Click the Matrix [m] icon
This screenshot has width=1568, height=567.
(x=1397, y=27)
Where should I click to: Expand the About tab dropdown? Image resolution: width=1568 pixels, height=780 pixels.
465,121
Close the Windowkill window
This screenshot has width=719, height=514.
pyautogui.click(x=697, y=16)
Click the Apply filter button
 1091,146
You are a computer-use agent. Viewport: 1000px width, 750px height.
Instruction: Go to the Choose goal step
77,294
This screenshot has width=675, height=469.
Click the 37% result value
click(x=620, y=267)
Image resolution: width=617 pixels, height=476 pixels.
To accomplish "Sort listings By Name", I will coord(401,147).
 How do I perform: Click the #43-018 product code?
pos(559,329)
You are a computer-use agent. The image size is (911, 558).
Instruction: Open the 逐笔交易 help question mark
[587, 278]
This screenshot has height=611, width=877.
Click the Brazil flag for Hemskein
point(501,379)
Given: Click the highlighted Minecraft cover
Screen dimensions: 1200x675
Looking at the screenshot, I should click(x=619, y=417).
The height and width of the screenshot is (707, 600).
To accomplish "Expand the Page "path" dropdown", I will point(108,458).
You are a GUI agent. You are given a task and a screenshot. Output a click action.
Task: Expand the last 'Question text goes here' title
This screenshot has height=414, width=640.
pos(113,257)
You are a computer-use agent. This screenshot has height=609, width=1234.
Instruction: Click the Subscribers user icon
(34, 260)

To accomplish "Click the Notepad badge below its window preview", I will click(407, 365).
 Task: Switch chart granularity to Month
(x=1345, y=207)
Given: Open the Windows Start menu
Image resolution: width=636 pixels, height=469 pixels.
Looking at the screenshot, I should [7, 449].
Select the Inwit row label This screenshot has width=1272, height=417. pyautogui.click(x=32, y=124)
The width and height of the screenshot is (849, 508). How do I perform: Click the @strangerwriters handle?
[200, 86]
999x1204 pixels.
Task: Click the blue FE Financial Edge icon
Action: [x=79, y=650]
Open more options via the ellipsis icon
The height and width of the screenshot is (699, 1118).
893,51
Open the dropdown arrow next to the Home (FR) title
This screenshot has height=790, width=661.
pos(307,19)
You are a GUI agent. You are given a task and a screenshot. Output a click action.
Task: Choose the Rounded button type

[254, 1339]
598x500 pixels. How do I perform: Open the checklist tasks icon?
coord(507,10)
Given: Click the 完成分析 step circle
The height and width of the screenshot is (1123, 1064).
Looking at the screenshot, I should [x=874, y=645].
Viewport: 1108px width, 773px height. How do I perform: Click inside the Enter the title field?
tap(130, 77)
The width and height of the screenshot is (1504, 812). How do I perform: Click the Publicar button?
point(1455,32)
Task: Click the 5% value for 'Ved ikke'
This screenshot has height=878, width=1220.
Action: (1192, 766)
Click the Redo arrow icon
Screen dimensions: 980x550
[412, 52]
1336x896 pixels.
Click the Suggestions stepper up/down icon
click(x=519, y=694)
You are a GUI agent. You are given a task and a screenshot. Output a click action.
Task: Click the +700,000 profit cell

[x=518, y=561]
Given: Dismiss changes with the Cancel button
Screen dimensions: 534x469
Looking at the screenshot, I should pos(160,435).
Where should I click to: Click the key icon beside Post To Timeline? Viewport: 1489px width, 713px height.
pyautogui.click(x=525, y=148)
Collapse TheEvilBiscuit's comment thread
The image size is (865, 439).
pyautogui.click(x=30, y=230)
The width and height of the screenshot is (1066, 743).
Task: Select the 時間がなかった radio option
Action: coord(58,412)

◇ ◇ ◇ ◇ ◇

■ **Problem statement**: Reproduce the listing above line for line, changing no characters and leaving nothing out.

■ **Right answer**:
Click the Matrix [m] icon
This screenshot has width=1568, height=567.
(x=1397, y=27)
Where should I click to: Expand the About tab dropdown? Image resolution: width=1568 pixels, height=780 pixels.
465,121
Close the Windowkill window
This screenshot has width=719, height=514.
pyautogui.click(x=697, y=16)
Click the Apply filter button
 1091,146
You are a computer-use agent. Viewport: 1000px width, 750px height.
Instruction: Go to the Choose goal step
77,294
This screenshot has width=675, height=469.
Click the 37% result value
click(x=620, y=267)
Image resolution: width=617 pixels, height=476 pixels.
To accomplish "Sort listings By Name", I will coord(401,147).
 How do I perform: Click the #43-018 product code?
pos(559,329)
You are a computer-use agent. The image size is (911, 558).
Instruction: Open the 逐笔交易 help question mark
[587, 278]
This screenshot has height=611, width=877.
Click the Brazil flag for Hemskein
point(501,379)
Given: Click the highlighted Minecraft cover
Screen dimensions: 1200x675
Looking at the screenshot, I should click(x=619, y=417).
The height and width of the screenshot is (707, 600).
To accomplish "Expand the Page "path" dropdown", I will point(108,458).
You are a GUI agent. You are given a task and a screenshot. Output a click action.
Task: Expand the last 'Question text goes here' title
This screenshot has height=414, width=640.
pos(113,257)
You are a computer-use agent. This screenshot has height=609, width=1234.
Instruction: Click the Subscribers user icon
(34, 260)

To accomplish "Click the Notepad badge below its window preview", I will click(407, 365).
 Task: Switch chart granularity to Month
(x=1345, y=207)
Given: Open the Windows Start menu
Image resolution: width=636 pixels, height=469 pixels.
Looking at the screenshot, I should [7, 449].
Select the Inwit row label This screenshot has width=1272, height=417. pyautogui.click(x=32, y=124)
The width and height of the screenshot is (849, 508). How do I perform: Click the @strangerwriters handle?
[200, 86]
999x1204 pixels.
Task: Click the blue FE Financial Edge icon
Action: [x=79, y=650]
Open more options via the ellipsis icon
The height and width of the screenshot is (699, 1118).
893,51
Open the dropdown arrow next to the Home (FR) title
This screenshot has height=790, width=661.
pos(307,19)
You are a GUI agent. You are given a task and a screenshot. Output a click action.
Task: Choose the Rounded button type

[254, 1339]
598x500 pixels. How do I perform: Open the checklist tasks icon?
coord(507,10)
Given: Click the 完成分析 step circle
The height and width of the screenshot is (1123, 1064).
Looking at the screenshot, I should [x=874, y=645].
Viewport: 1108px width, 773px height. How do I perform: Click inside the Enter the title field?
tap(130, 77)
The width and height of the screenshot is (1504, 812). How do I perform: Click the Publicar button?
point(1455,32)
Task: Click the 5% value for 'Ved ikke'
This screenshot has height=878, width=1220.
Action: (1192, 766)
Click the Redo arrow icon
Screen dimensions: 980x550
[412, 52]
1336x896 pixels.
Click the Suggestions stepper up/down icon
click(x=519, y=694)
You are a GUI agent. You are given a task and a screenshot. Output a click action.
Task: Click the +700,000 profit cell

[x=518, y=561]
Given: Dismiss changes with the Cancel button
Screen dimensions: 534x469
Looking at the screenshot, I should pos(160,435).
Where should I click to: Click the key icon beside Post To Timeline? Viewport: 1489px width, 713px height.
pyautogui.click(x=525, y=148)
Collapse TheEvilBiscuit's comment thread
The image size is (865, 439).
pyautogui.click(x=30, y=230)
The width and height of the screenshot is (1066, 743).
Task: Select the 時間がなかった radio option
Action: coord(58,412)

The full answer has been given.